DIRECTION: Copy every line of the entries below word for word, but leave out the pictures.

** START OF DATA TO USE **

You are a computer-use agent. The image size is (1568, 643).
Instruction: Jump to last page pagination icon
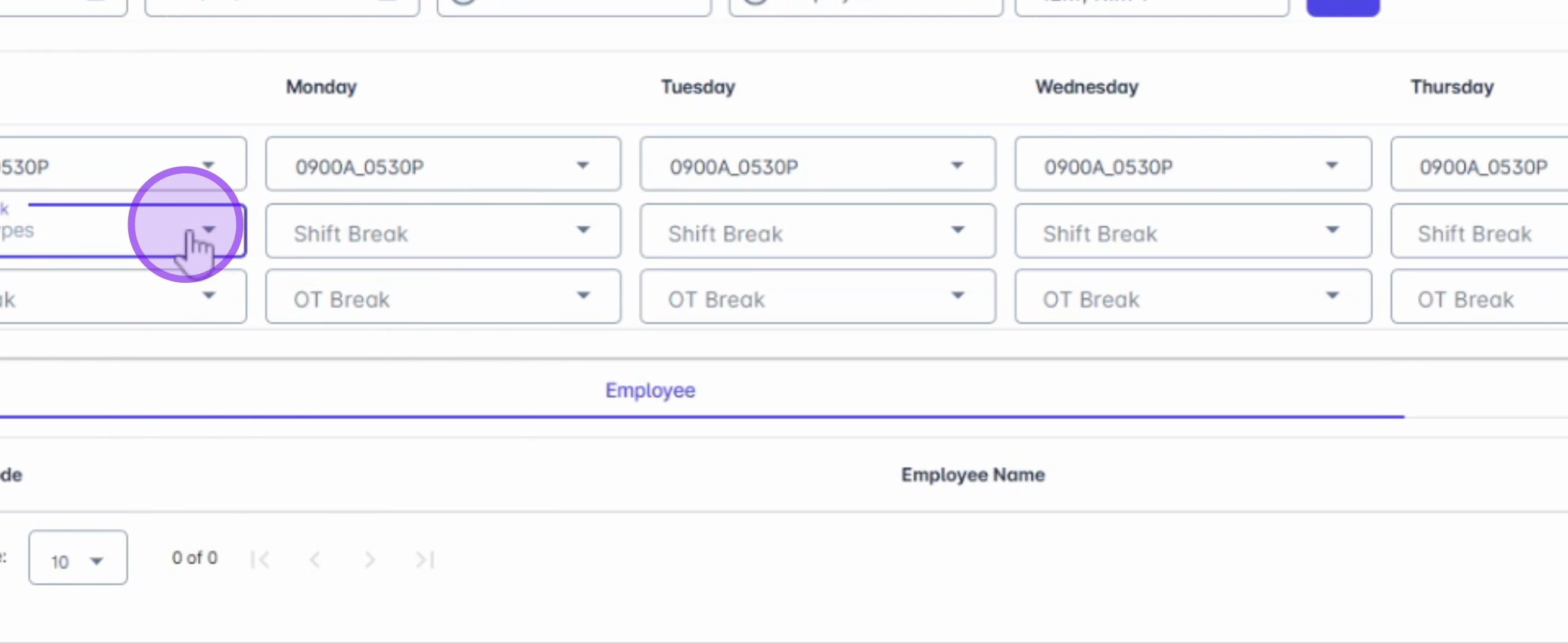[x=425, y=559]
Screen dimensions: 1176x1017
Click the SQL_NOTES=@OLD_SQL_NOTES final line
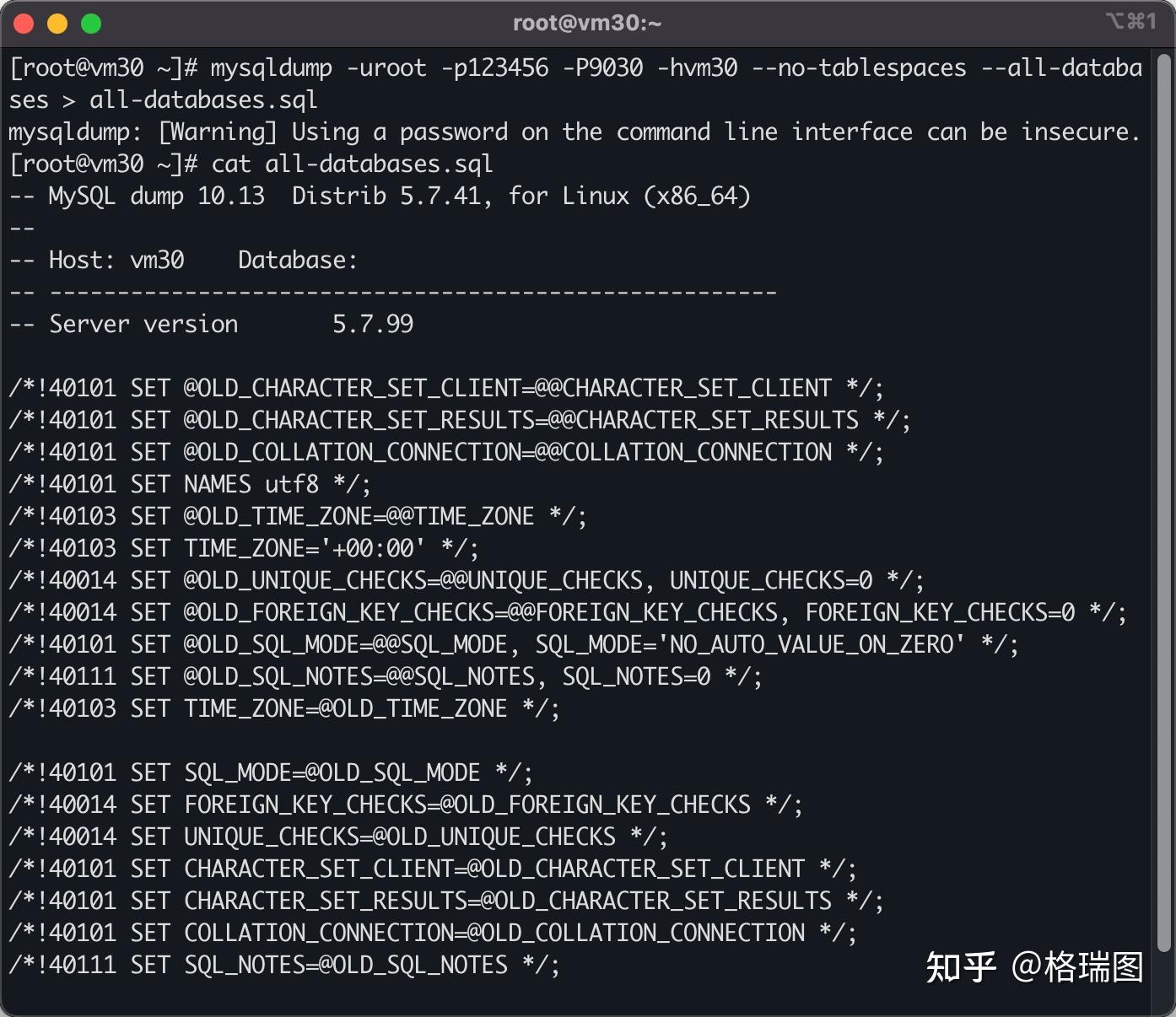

** END OF DATA TO USE **

SOLUTION FOR THIS EXERCISE:
You are a computer-use agent. The image size is (1568, 643).
Instruction: Jump to last page pagination icon
[x=425, y=559]
Screen dimensions: 1176x1017
Click the SQL_NOTES=@OLD_SQL_NOTES final line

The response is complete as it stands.